I've just started learning relational algebra, so I'm reading a lot of articles for this topic. Not so long ago I've encountered two statements that seem to be quite weird to me.

  1. ∩ and ∪ (intersection and union) are in fact redundant in relational algebra and you can rewrite any expression without them.

  2. You can't get a smaller result without using negation. So expressions without it are always monotone

There were no explanation for those, so I'm not sure if those are true. Could you give some examples?

Was it helpful?

Solution

Regarding the first question, as you have said in the comments, you can define a relational algebra intersection with other relational algebra operators. Anyway, relational-algebra union is usually considered a relational algebra basic operator (that cannot be defined with other relational algebra operators).

Regarding monotonicity, we say that a query is monotone if the results of the query increases with the size of the database. More formally, a query $q$ is monotone if and only if, for any given database states $D_1$, $D_2$, where $D_1 \subseteq D_2$, we have $q(D_1) \subseteq q(D_2)$.

For instance, a monotone query might be: "All departments with at least one employee". Indeed, if you have a database state $D_1$ with 1 department with at least one employee (e.g. 'MarketingDepartment'), you know, for sure, that any $D_2 \supseteq D_1$ will still bring you such 'MarketingDepartment', and possibly more (since $D_2$ might have more departments with at least one employee).

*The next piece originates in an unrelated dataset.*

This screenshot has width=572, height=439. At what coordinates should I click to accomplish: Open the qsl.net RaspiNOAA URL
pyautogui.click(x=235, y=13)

A non-monotone query might be: "All departments with NO employee". Indeed, if you have a database state $D_1$ with 1 department with no employee (e.g. 'MarketingDepartment'), you can build a database $D_2 \supset D_1$ where 'MarketingDepartment' $\not\in q(D_2)$. Indeed, in $D_2$ you can add some employee for the 'MarketingDepartment', making 'MarketingDepartment' not satisfy your condition.

In relational-algebra, non-monotonic queries are defined through the set-difference operator (in the previous case: Department $\setminus$ $\pi_{dept}$ Employee). If a relational-algebra query has no set-difference operator involved, it is mononote.